Stage 4: DAST — Dynamic Application Security Testing

Run OWASP ZAP against the staging environment after deployment:

- stage: DAST
  displayName: Dynamic Security Testing
  dependsOn: DeployStaging
  jobs:
    - job: ZAP
      steps:
        - script: |
            docker run --rm \
              -v $(Build.ArtifactStagingDirectory):/zap/wrk \
              ghcr.io/zaproxy/zaproxy:stable \
              zap-baseline.py \
              -t $(STAGING_URL) \
              -r zap-report.html \
              -x zap-report.xml \
              -l WARN \
              -I          # Don't fail on warnings, only errors
          displayName: OWASP ZAP baseline scan
 
        - task: PublishPipelineArtifact@1
          inputs:
            targetPath: $(Build.ArtifactStagingDirectory)/zap-report.html
            artifact: zap-report
          condition: always()

ZAP baseline scan checks for common OWASP Top 10 issues (missing security headers, XSS, SQL injection patterns) without active exploitation.


Stage 5: Container image scanning

If your application runs in Docker:

- task: trivy-azure-pipelines-task@1
  displayName: Trivy container scan
  inputs:
    version: latest
    image: '$(ACR_NAME).azurecr.io/$(IMAGE_NAME):$(Build.BuildId)'
    severities: 'CRITICAL,HIGH'
    ignoreUnfixed: true
    exitCode: '1'

Or use Microsoft Defender for Containers if images are pushed to Azure Container Registry.


Security gate for production

Block production deployments when critical security issues exist:

- stage: SecurityGate
  displayName: Security Quality Gate
  dependsOn: [DAST, DependencyScan]
  jobs:
    - job: Gate
      steps:
        - script: |
            CRITICAL=$(cat dependency-check-results.json | jq '.dependencies[].vulnerabilities[] | select(.severity == "CRITICAL") | .name' | wc -l)
            if [ "$CRITICAL" -gt 0 ]; then
              echo "##vso[task.logissue type=error]$CRITICAL critical vulnerabilities — blocking release"
              exit 1
            fi
          displayName: Critical vulnerability gate

Common errors and fixes

Error: Gitleaks flags test fixtures as secret leaks Fix: Create a .gitleaks.toml with [allowlist] entries for known test values, or exclude the tests/fixtures/ directory entirely.

Error: OWASP Dependency-Check takes 20+ minutes in the pipeline Fix: Enable the --cacheToLocal option so the CVE database is downloaded once and cached.

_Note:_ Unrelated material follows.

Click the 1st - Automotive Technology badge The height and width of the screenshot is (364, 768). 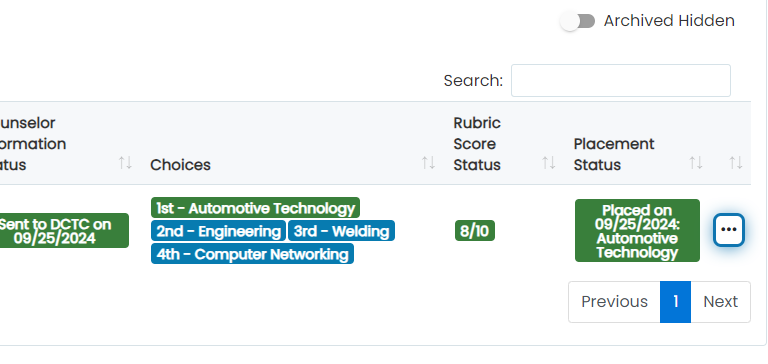pos(255,208)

Use Cache@2 task to persist between pipeline runs.

Error: ZAP scan fails with authentication errors on staging Fix: Pass authentication headers to ZAP: add --hook script that logs in first, or use ZAP's built-in form-based authentication configuration with zap-full-scan.py -z "-config replacer.full_list(0).description=auth".

Error: npm audit fails on known false positives with no fix available Fix: Create an .npmrc audit suppression or use audit-ci with a config file: { "high": { "allowlist": ["GHSA-xyz-known-false-positive"] } }.